Ebenso muss doch festgehalten werden das der Staat – so wie es heute verkündet wurde – 918 Milliarden Euro für Sozialleistungen aufwendet und der Betrag bis 2020 auf über eine Billion steigen soll. Eine Zahl mit 12 Nullen! Soziale Gerechtigkeit im 21 Jahrhundert heißt für mich nicht mehr einfach mehr Sozialstaat. Jedes Programm muss vom Steuerzahler finanziert werden und bisher hat unser „Herr der Zahlen“ Wolfgang Schäuble keine Schulden zurückgezahlt, sondern nur bestenfalls keine neuen gemacht. Die Flucht aus dem Steuer- und Sozialstaat durch Schwarzarbeit, Mini-, Midi- und sonstigen Jobs hat ihre Ursache doch in der als zu hoch empfundenen Sozialstaats, Steuer- und Abgabenlast. Die Leistungsträger unserer Gesellschaft – das sind die Steuer zahlenden Facharbeiter, Meister, Techniker, Handwerker und der Mittelstand verlangen eine neue Balance zwischen Leistung und Gerechtigkeit. Freiheit braucht Solidarität! Diese Vision muss Freiheit vor Not garantieren, Solidarität für die Schwachen sichern, Start- und Chancengleichheit für alle schaffen. Aber sie muss von einem Grundsatz ausgehen. Die Gesellschaft sorgt für eine beitragsfinanzierte Grundsicherung für alle Lebenslagen. Wer mehr will, muss sich zusätzlich selbständig versorgen oder versichern. In einer aufgeklärten Gesellschaft mit relativer Wohlfahrt im 21 Jahrhundert sichert eine solche Sozialvision mehr den freiwilligen Zusammenhalt als eine kollektive Vollversorgung. Nicht das wir uns falsch verstehen, ich spreche hier nicht für neue verkümmerte Versuche Ergänzungsversicherungen die von unserer notleidenden Versicherungswirtschaft aufgelegt werden sondern von einem Kurswechsel. Dazu macht es keinen Sinn die Sozialversicherungen auszutrocknen und optische Effekte zu produzieren. Besser wäre doch endlich (!!!) die Leistungsträger zu entlasten.

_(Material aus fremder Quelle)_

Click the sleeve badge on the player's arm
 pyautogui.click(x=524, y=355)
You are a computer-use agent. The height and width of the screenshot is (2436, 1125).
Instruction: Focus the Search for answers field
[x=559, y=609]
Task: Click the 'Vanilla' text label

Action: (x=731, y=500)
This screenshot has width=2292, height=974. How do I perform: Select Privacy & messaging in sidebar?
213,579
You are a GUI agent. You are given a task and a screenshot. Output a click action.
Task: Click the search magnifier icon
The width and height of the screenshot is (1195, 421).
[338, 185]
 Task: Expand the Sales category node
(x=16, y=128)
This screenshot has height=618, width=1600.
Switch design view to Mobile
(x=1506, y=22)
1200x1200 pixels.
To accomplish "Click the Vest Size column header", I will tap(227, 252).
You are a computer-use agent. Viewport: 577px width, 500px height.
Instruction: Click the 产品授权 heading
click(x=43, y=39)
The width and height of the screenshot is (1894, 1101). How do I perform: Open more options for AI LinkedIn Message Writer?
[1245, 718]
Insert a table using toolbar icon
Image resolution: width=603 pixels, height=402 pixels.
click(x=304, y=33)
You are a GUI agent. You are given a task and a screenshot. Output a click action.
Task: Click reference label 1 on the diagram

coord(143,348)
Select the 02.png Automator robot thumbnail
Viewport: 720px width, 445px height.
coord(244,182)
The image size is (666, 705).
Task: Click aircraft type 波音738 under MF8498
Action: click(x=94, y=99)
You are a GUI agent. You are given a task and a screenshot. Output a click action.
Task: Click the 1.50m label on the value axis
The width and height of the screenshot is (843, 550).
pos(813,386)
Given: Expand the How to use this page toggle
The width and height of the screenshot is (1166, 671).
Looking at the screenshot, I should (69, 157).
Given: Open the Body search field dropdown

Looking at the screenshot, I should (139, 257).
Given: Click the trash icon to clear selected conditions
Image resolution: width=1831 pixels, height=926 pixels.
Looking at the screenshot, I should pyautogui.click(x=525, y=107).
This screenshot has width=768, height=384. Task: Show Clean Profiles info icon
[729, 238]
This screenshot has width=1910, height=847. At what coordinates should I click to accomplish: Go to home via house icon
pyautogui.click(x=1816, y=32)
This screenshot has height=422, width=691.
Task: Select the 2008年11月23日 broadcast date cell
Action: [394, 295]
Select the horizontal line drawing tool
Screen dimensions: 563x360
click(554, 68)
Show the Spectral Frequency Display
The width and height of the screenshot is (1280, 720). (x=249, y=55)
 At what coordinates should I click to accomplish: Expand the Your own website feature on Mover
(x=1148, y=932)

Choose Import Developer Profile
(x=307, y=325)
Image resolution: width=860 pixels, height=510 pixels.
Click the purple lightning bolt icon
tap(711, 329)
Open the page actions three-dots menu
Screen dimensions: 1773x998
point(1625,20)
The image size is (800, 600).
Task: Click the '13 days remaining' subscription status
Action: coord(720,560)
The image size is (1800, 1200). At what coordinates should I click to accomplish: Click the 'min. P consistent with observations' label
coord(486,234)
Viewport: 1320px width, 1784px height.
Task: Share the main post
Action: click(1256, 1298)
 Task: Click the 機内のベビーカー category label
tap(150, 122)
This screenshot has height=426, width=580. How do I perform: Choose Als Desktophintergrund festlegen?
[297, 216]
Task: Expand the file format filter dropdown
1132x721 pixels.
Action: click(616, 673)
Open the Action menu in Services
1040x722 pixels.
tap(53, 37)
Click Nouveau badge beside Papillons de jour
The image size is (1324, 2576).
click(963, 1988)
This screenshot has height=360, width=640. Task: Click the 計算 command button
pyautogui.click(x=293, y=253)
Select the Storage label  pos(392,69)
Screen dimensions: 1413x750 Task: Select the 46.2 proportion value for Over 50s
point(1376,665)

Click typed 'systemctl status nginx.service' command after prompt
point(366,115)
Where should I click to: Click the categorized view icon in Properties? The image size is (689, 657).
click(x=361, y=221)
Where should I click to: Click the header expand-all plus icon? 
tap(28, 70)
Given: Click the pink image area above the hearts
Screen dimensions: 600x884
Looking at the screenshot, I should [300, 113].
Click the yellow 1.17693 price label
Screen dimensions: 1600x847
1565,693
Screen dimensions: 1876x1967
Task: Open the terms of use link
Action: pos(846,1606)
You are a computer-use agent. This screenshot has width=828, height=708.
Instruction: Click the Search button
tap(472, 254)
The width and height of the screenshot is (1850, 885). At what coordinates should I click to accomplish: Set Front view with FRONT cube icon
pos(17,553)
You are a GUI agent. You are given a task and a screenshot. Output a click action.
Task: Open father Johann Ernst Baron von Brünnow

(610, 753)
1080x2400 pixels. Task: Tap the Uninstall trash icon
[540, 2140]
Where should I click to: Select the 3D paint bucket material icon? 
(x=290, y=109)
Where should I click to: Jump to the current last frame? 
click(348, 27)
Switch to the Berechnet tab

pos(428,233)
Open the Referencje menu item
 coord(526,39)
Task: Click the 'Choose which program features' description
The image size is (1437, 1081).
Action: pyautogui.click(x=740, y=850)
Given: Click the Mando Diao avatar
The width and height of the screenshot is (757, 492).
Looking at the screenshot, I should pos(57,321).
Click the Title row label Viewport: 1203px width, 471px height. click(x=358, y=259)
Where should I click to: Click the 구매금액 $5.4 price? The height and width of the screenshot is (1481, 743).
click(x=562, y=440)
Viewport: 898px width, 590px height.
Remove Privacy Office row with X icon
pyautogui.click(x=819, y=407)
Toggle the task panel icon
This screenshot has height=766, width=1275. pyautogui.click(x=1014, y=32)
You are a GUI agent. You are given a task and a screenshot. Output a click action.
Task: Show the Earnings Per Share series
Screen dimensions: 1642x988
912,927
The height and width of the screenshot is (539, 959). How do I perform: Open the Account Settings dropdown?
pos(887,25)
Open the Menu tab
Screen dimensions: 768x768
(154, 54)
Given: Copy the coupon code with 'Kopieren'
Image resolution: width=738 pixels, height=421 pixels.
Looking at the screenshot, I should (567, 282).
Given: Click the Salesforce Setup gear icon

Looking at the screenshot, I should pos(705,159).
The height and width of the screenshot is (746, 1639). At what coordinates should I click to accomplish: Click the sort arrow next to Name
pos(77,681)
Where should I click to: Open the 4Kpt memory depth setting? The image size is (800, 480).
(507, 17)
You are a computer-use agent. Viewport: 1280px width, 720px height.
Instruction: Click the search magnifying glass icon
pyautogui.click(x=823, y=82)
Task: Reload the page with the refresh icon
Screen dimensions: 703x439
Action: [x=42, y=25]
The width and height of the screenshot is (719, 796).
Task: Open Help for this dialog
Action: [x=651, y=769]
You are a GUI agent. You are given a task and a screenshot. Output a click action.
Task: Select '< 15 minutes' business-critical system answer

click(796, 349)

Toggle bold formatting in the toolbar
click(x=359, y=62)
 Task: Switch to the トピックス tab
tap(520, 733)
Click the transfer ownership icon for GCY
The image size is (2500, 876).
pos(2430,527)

„Ihr werdet die Schwachen nicht stärken, wenn ihr die Starken schwächt“

meinte Johann Heinrich Pestalozzi und spricht mir hier aus der Seele.

Am Ende darf ich dann eine kurze Nachschau zur DEGRO formulieren. Die Tendenz ist wohl klar geworden, Hypofraktionierung und Stereotaxie obwohl unser Abrechnungssystem bzw. die Gebührenordnungen nicht wirklich darauf eingestellt sind. Gut, wen juckt das schon in einer Universität, da man dort eine andere Art der Refinanzierung hat. Aber wären die Universitäten auch in der Lage alle Leistungen zu erbringen, sollte es zu einem deutlichen Rückgang in der Versorgung in der Fläche kommen und jetzt kommt die beste Frage in diesem Kontext………würde man es dann preiswerter oder teurer machen? Ich denke, wenn ich die bisherige Finanzierung betrachte, darf man getrost von einer deutlichen Steigerung der Ausgaben sprechen. Dass die Universitäten letztlich auch Wirtschaftsbetriebe sind zeigt sich doch an deren Ausstattung von Nebenstellen. Wenn abgeschriebene Beschleuniger an neuen Standorten aufgestellt werden, dann hinkt man da technisch gesehen den anderen Anbietern hinterher. Auch bei George Orwell waren nicht alle gleich und schon gar nicht im deutschen Gesundheitssystem.

Was wurde noch diskutiert? Ach ja, der mögliche Eintritt von Private Equity Fonds in den Markt. Diese verfügen über enormes Kapital (mehrere Milliarden Euro und suchen natürlich nach Märkten, in denen das Geld gut geparkt werden kann). Das ist aber keine Vision der Zukunft, sondern Realität aus dem Jahr 2017. Das bedeutet jedoch, dass die Marktlage und die Spieler sich schnell ändern werden. Ob sich diese Einsteiger dann von einer Universität abkochen lassen, darf aber bezweifelt werden. Es bleibt spannend.

In diesem Sinne wünsche ich Ihnen ein paar schöne Tage und möglichst einen hohen Erholungswert, damit Sie uns in der Zukunft auch gewogen bleiben.